Your response should contain only the lines running from the top of the data below through the line with "Given: Open Postman settings via gear icon", both included. Pictures must be omitted.

═════ INPUT DATA

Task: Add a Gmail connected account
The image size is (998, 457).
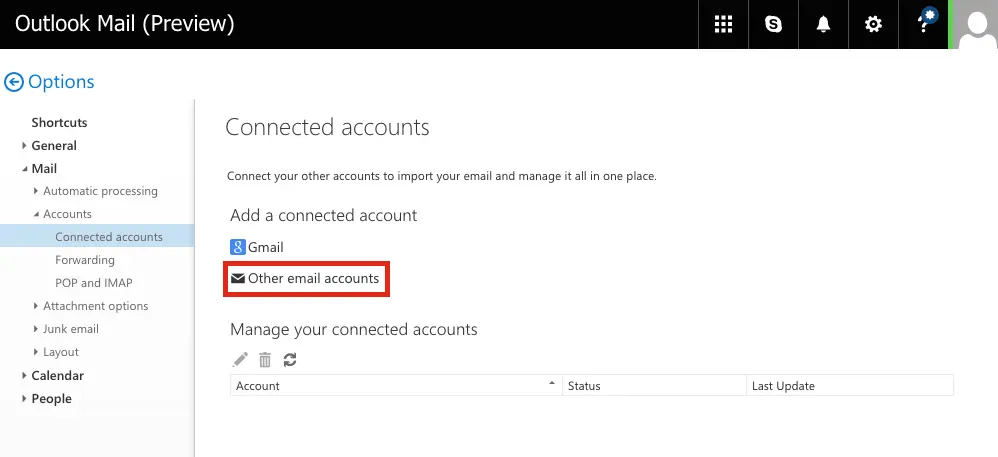Action: coord(257,247)
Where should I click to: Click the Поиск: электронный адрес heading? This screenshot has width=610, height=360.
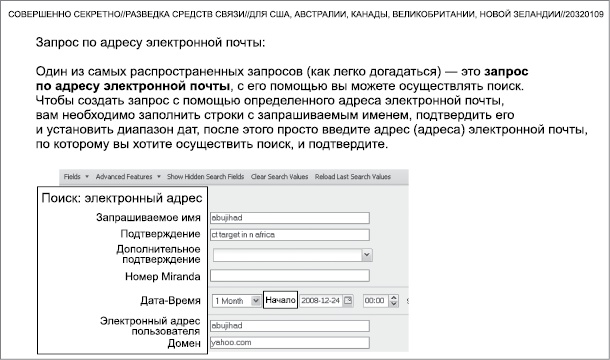point(122,198)
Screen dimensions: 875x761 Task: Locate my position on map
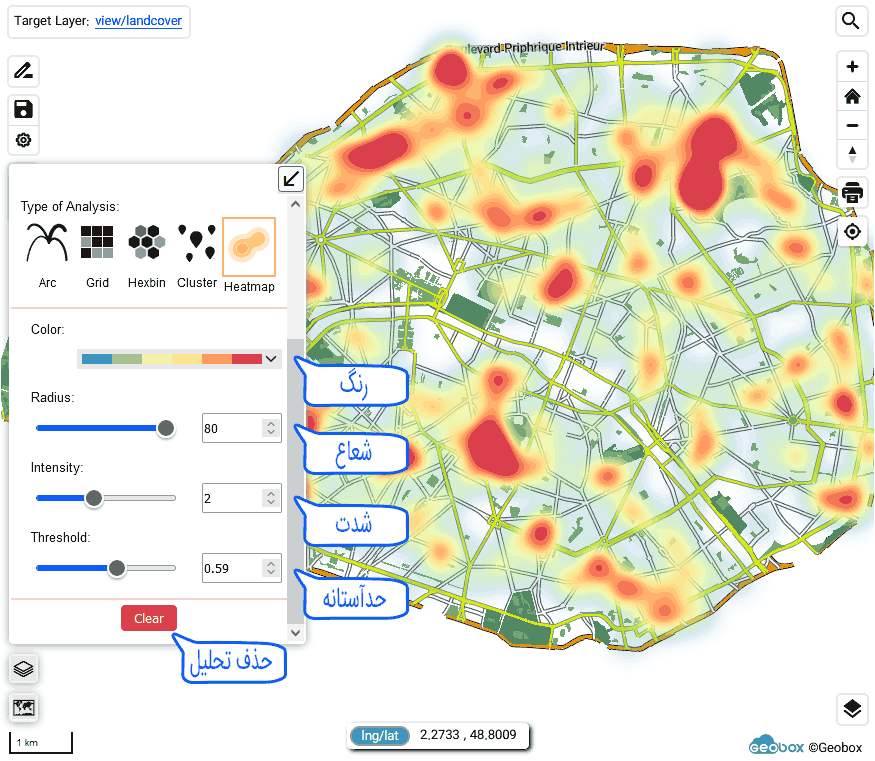click(x=852, y=232)
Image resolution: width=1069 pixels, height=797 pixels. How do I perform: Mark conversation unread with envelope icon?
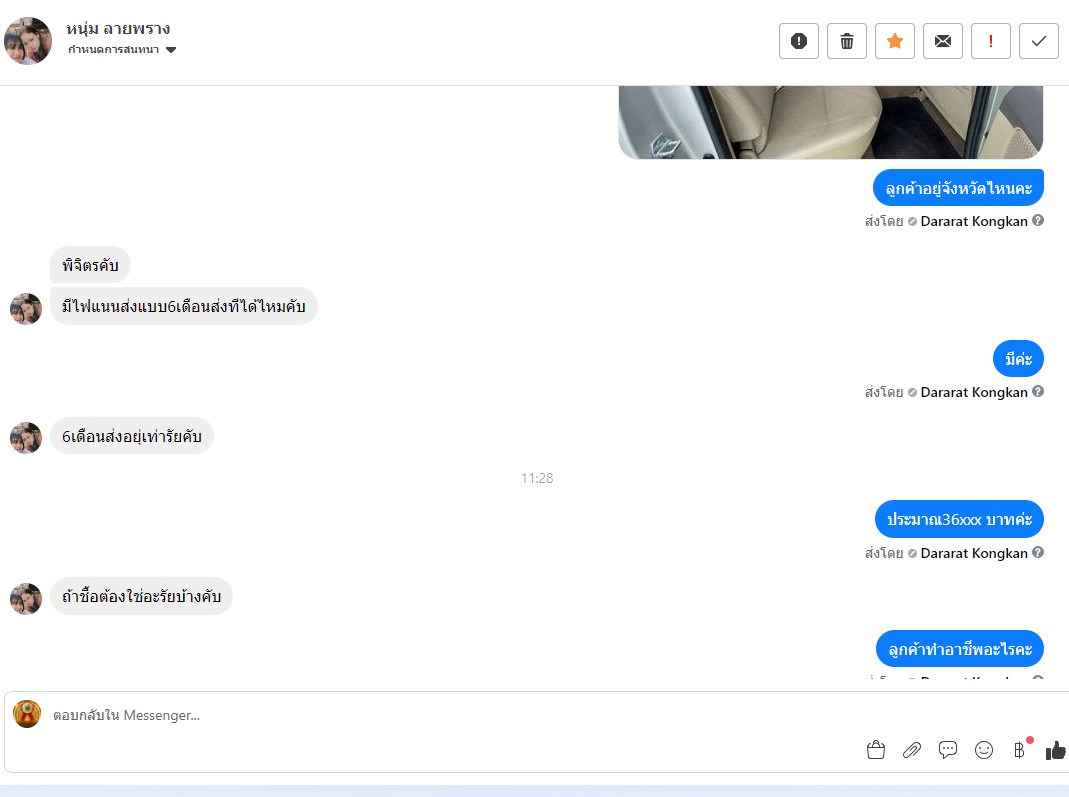pos(943,41)
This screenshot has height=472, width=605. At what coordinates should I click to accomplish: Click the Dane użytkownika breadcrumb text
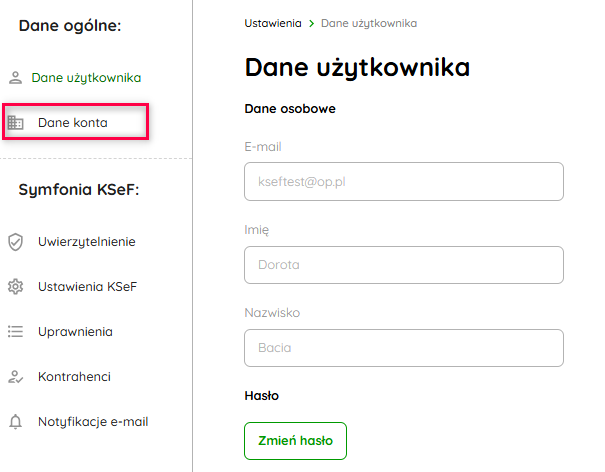369,22
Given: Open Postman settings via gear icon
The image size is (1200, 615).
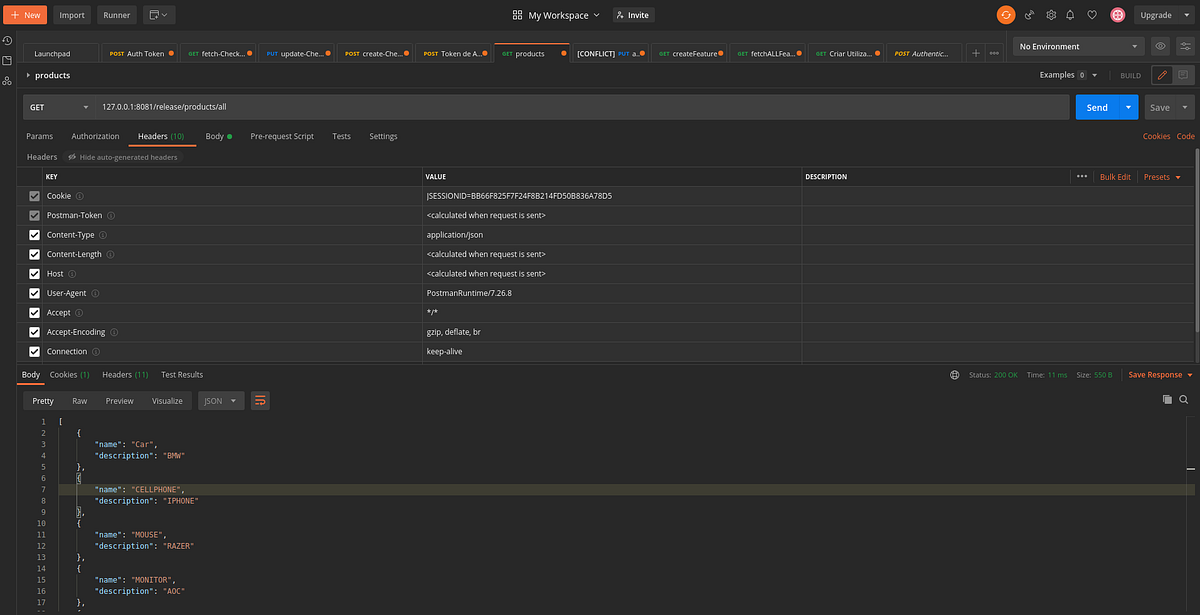Looking at the screenshot, I should pyautogui.click(x=1051, y=14).
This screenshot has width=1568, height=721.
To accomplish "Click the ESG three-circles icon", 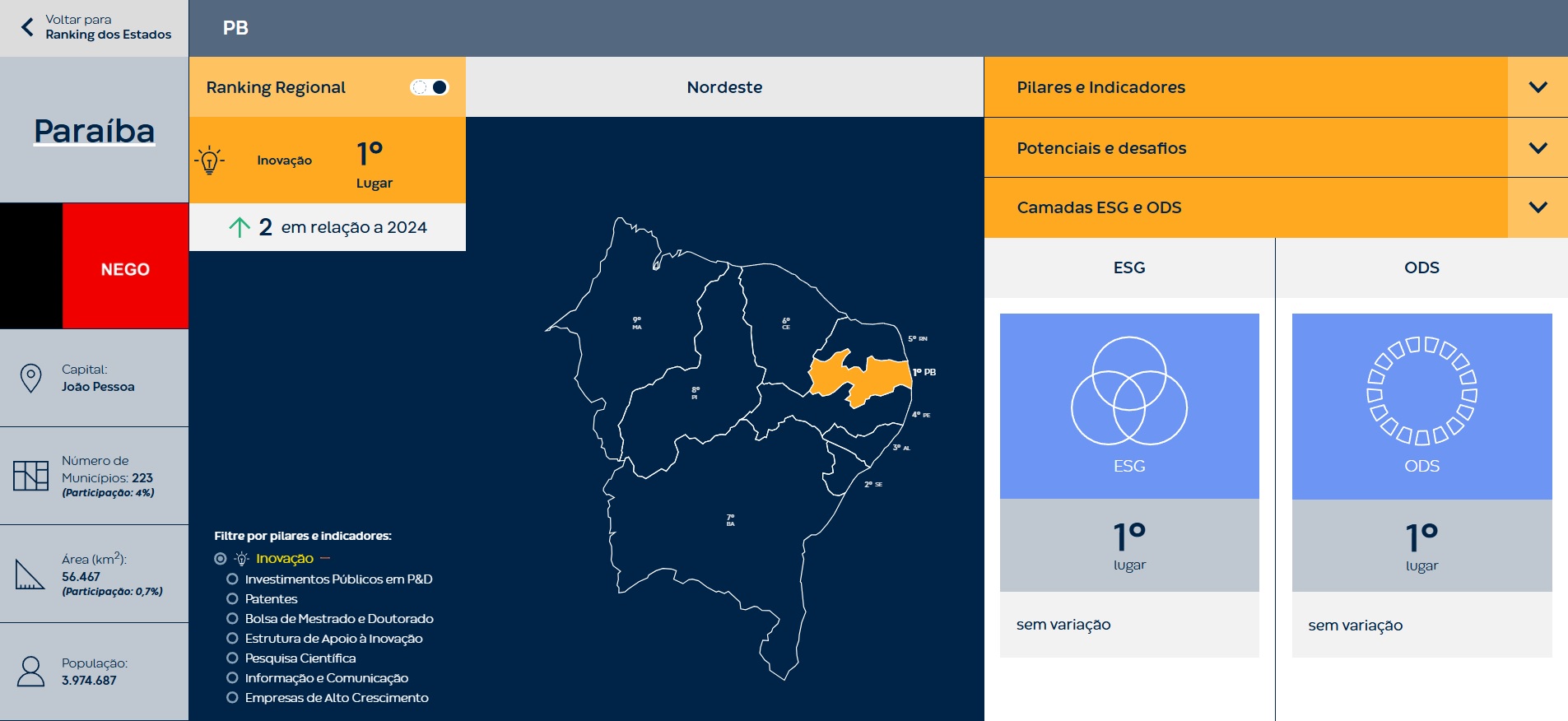I will 1128,391.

══════════

**EXERCISE RESULT**
Task: Add a Gmail connected account
The image size is (998, 457).
Action: coord(257,247)
Where should I click to: Click the Поиск: электронный адрес heading? This screenshot has width=610, height=360.
point(122,198)
Screen dimensions: 875x761 Task: Locate my position on map
click(x=852, y=232)
Image resolution: width=1069 pixels, height=797 pixels. How do I perform: Mark conversation unread with envelope icon?
pos(943,41)
This screenshot has height=472, width=605. At what coordinates should I click to accomplish: Click the Dane użytkownika breadcrumb text
369,22
Given: Open Postman settings via gear icon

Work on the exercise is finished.